>> start PASSAGE

How exactly does the extract>> operator works in C++ - c++

I am a computer science student, an so do not have much experience with the C++ language (considering it is my first semester using this language,) or coding for that matter.
I was given an assignment to read integers from a text file in the simple form of:
19 3 -2 9 14 4
5 -9 -10 3
.
.
.
This sent me of on a journey to understand I/O operators better, since I am required to do certain things with this stream (duh.)
I was looking everywhere and could not find a simple explanation as to how does the extract>> operator works internally. Let me clarify my question:
I know that the extractor>> operator would extract one continues element until it hits space, tab, or newline. What I try to figure out is, where would the pointer(?) or read-location(?) be AFTER it extracts an element. Will it be on the last char of the element just removed or was it removed and therefore gone? will it be on the space/tab/'\n' character itself? Perhaps the beginning of the next element to extract?
I hope I was clear enough. I lack all the appropriate jargon to describe my problem clearer.
Here is why I need to know this: (in case anyone is wondering...)
One of the requirements is to sum all integers in each line separately.
I have created a loop to extract all integers one-by-one until it reaches the end of the file. However, I soon learned that the extract>> operator ignores space/tab/newline. What I want to try is to extract>> an element, and then use inputFile.get() to get the space/tab/newline. Then, if it's a newline, do what I gotta do.
This will only work if the stream pointer will be in a good position to extract the space/tab/newline after the last extraction>>.
In my previous question, I tried to solve it using getline() and an sstring.
SOLUTION:
For the sake of answering my specific question, of how operator>> works, I had to accept Ben Voigt's answer as the best one.
I have used the other solutions suggested here (using an sstring for each line) and they did work! (you can see it in my previous question's link) However, I implemented another solution using Ben's answer and it also worked:
.
.
.
if(readFile.is_open()) {
while (readFile >> newInput) {
char isNewLine = readFile.get(); //get() the next char after extraction
if(isNewLine == '\n') //This is just a test!
cout << isNewLine; //If it's a newline, feed a newline.

>> end PASSAGE
>> start MATERIAL

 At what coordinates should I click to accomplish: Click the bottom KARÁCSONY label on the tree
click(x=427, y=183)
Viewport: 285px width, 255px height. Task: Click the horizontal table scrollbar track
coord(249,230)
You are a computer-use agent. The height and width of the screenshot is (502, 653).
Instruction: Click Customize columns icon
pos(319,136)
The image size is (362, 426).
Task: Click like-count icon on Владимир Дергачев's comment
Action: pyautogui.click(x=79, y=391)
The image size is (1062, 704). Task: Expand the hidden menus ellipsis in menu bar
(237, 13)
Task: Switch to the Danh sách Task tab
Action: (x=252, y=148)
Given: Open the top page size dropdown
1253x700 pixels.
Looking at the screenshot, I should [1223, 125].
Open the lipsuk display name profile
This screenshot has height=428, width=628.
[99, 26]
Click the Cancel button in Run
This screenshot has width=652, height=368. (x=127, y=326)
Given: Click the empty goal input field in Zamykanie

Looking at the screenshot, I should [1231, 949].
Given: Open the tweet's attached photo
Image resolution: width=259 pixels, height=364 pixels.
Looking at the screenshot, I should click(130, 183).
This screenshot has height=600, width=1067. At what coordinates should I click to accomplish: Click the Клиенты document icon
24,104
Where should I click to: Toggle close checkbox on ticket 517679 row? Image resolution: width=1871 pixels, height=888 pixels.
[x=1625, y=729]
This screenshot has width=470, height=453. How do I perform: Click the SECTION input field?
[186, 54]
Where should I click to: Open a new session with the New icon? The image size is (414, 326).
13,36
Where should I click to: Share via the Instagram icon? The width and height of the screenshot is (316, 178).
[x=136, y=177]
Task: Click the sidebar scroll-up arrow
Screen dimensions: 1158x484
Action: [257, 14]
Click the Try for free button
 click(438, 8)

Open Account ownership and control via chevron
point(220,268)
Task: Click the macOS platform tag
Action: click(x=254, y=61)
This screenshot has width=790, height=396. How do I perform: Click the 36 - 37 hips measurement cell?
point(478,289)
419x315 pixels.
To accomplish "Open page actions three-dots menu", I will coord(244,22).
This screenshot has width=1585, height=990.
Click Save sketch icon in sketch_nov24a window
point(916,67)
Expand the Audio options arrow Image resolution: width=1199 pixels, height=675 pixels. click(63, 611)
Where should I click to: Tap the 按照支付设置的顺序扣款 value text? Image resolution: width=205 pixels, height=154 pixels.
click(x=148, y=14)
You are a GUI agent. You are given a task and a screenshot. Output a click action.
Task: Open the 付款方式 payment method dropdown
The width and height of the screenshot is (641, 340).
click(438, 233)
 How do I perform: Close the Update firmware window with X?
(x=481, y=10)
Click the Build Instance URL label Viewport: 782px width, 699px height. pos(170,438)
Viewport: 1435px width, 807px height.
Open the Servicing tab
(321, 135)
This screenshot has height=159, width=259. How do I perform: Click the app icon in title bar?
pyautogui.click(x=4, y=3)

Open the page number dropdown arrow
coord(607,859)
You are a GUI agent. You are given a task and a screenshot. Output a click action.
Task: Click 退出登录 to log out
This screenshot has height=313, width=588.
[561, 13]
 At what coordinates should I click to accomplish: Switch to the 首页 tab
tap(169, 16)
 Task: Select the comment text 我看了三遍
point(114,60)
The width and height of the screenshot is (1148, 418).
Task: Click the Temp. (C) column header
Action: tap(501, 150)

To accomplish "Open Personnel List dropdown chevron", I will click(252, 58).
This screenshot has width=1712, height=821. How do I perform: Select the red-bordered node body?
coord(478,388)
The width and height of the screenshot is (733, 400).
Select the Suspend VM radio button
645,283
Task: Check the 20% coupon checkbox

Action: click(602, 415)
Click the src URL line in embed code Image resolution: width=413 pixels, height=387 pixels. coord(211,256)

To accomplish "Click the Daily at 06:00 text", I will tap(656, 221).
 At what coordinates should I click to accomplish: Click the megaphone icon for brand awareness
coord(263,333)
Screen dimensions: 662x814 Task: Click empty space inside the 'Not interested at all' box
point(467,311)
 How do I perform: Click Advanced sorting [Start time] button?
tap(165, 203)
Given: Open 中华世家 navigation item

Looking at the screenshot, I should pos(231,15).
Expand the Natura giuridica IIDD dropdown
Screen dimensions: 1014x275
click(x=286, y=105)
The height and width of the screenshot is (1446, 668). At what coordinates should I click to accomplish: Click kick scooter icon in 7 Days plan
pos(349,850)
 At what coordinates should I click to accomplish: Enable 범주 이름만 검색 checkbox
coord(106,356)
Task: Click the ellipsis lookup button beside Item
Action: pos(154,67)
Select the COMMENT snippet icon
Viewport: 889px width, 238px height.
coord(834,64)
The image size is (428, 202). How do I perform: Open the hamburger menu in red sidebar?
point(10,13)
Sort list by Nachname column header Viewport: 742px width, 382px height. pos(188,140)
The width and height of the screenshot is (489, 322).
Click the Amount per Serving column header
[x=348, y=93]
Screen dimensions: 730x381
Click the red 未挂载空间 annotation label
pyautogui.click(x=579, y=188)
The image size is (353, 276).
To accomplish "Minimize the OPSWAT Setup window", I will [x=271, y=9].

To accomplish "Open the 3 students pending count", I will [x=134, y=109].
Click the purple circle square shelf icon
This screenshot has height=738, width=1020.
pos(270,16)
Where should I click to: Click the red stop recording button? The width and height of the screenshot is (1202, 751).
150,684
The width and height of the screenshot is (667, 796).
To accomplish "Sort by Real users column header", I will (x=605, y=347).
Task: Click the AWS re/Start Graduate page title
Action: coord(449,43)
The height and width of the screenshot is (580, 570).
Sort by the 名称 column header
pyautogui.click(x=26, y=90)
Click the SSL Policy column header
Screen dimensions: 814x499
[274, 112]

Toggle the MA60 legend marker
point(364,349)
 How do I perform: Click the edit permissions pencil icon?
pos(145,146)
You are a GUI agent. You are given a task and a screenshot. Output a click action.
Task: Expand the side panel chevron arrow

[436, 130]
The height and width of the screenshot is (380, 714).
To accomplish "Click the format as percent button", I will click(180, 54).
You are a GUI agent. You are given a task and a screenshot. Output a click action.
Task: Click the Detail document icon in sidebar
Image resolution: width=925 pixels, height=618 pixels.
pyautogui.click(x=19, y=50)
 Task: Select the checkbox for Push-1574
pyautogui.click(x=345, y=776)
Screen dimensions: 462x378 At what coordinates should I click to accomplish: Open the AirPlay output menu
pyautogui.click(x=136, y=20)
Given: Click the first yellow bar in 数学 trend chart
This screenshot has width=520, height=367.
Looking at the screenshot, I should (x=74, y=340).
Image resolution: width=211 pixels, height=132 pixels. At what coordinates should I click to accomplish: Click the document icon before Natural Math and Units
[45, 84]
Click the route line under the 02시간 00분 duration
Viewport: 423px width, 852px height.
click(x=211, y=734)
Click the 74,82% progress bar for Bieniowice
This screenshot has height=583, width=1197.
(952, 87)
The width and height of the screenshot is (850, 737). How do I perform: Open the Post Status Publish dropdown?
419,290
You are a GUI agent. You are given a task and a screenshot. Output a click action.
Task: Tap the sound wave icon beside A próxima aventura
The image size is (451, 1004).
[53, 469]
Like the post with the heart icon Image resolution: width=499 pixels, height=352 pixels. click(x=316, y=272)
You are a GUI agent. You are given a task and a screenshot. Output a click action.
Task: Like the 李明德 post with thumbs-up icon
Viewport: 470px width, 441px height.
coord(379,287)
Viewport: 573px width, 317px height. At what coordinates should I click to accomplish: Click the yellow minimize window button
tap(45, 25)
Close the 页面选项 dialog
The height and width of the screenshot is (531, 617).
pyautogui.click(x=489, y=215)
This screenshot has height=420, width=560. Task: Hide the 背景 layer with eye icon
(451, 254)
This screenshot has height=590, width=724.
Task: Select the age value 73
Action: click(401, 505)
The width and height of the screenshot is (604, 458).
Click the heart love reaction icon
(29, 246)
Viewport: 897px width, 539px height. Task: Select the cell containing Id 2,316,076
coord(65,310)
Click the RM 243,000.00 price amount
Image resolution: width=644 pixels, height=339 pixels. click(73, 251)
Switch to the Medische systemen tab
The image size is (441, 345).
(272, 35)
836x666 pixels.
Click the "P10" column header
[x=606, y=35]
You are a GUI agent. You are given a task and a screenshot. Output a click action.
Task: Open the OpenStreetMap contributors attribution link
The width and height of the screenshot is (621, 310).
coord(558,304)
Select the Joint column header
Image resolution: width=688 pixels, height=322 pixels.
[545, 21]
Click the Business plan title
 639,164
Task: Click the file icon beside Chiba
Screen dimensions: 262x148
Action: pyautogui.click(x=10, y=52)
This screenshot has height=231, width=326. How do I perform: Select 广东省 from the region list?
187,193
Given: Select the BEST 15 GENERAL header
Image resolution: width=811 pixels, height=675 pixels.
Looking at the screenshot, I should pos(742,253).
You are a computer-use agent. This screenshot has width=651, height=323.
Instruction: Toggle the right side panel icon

>> end MATERIAL

> INSTRUCTION A:
List every integer in the first line of the sample file shown in the C++ extraction operator thread.
> INSTRUCTION B:
Pick up the thread about the C++ extraction operator after its final line and carry it on.

> RESULT A:
19, 3, -2, 9, 14, 4

> RESULT B:
else
cout << "X" << isNewLine; //Else, show X & feed a space or tab
lineSum += newInput;
allSum += newInput;
intCounter++;
minInt = min(minInt, newInput);
maxInt = max(maxInt, newInput);
if(isNewLine == '\n') {
lineCounter++;
statFile << "The sum of line " << lineCounter
<< " is: " << lineSum << endl;
lineSum = 0;
}
}
.
.
.
With no regards to my numerical values, the form is correct! Both spaces and '\n's were catched:
Thank you Ben Voigt :)
Nonetheless, this solution is very format dependent and is very fragile. If any of the lines has anything else before '\n' (like space or tab), the code will miss the newline char. Therefore, the other solution, using getline() and sstrings, is much more reliable.

After extraction, the stream pointer will be placed on the whitespace that caused extraction to terminate (or other illegal character, in which case the failbit will also be set).
This doesn't really matter though, since you aren't responsible for skipping over that whitespace. The next extraction will ignore whitespaces until it finds valid data.
In summary:
leading whitespace is ignored
trailing whitespace is left in the stream
There's also the noskipws modifier which can be used to change the default behavior.

The operator>> leaves the current position in the file one
character beyond the last character extracted (which may be at
end of file). Which doesn't necessarily help with your problem;
there can be spaces or tabs after the last value in a line. You
could skip forward reading each character and checking whether
it is a white space other than '\n', but a far more idiomatic
way of reading line oriented input is to use std::getline to
read the line, then initialize an std::istringstream to
extract the integers from the line:
std::string line;
while ( std::getline( source, line ) ) {
std::istringstream values( line );
// ...
}
This also ensures that in case of a format error in the line,
the error state of the main input is unaffected, and you can
continue with the next line.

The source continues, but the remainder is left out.